Pick out every line in the data below that contains the word "Click", matching case exactly, and copy each one.

::::

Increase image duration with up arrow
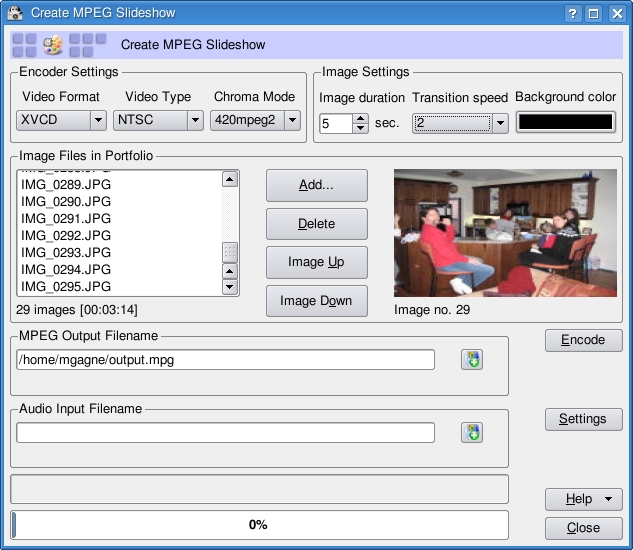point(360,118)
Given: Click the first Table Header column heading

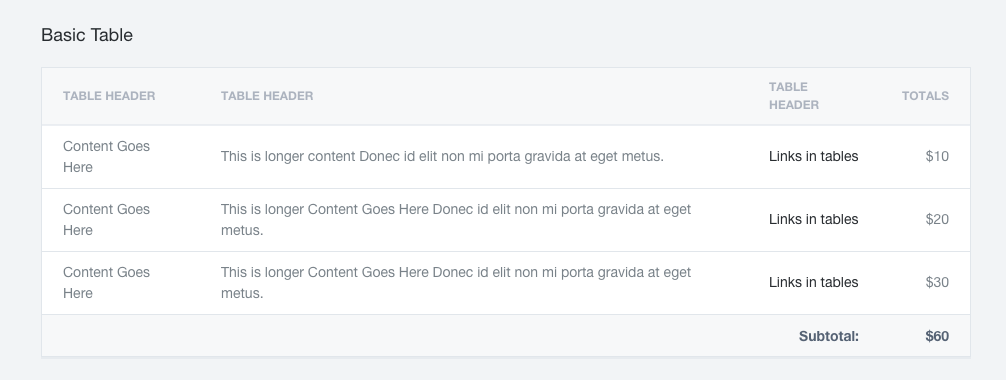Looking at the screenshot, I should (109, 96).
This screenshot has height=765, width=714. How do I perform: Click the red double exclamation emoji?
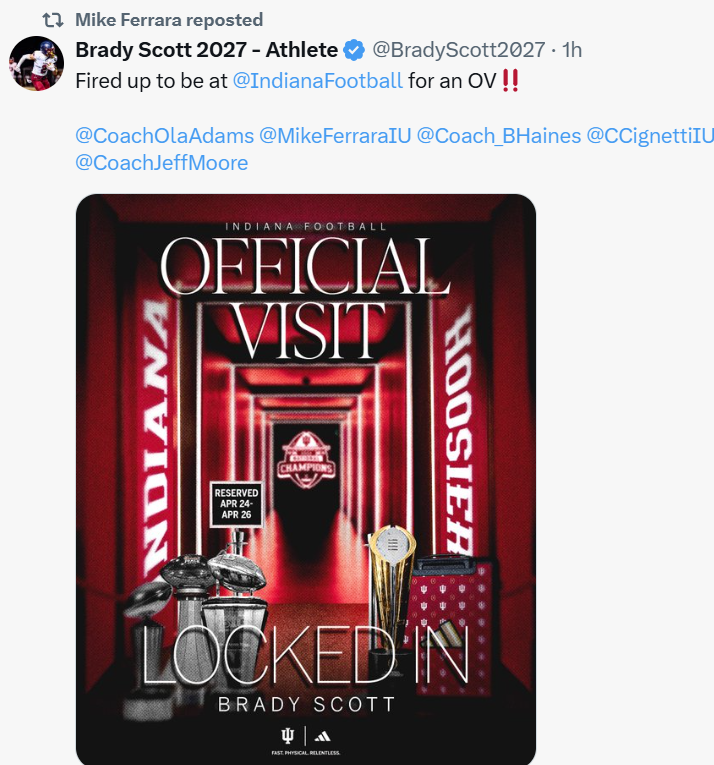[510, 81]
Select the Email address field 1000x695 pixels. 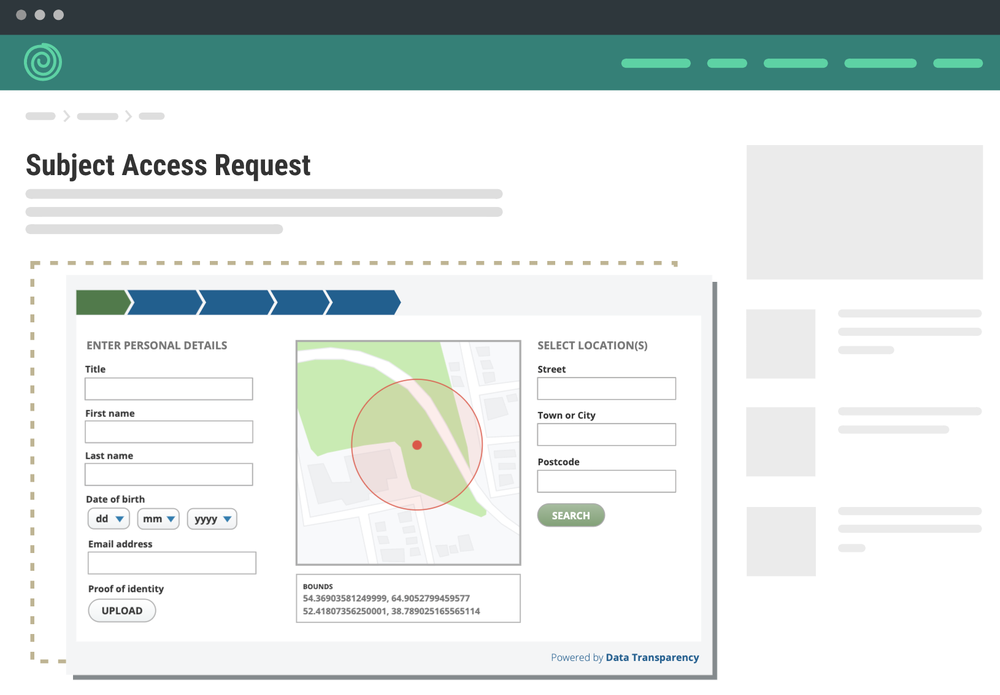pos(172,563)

::::

_FULL SOLUTION_:
Given: Click the first Table Header column heading
This screenshot has height=765, width=714. How do I perform: Click the red double exclamation emoji?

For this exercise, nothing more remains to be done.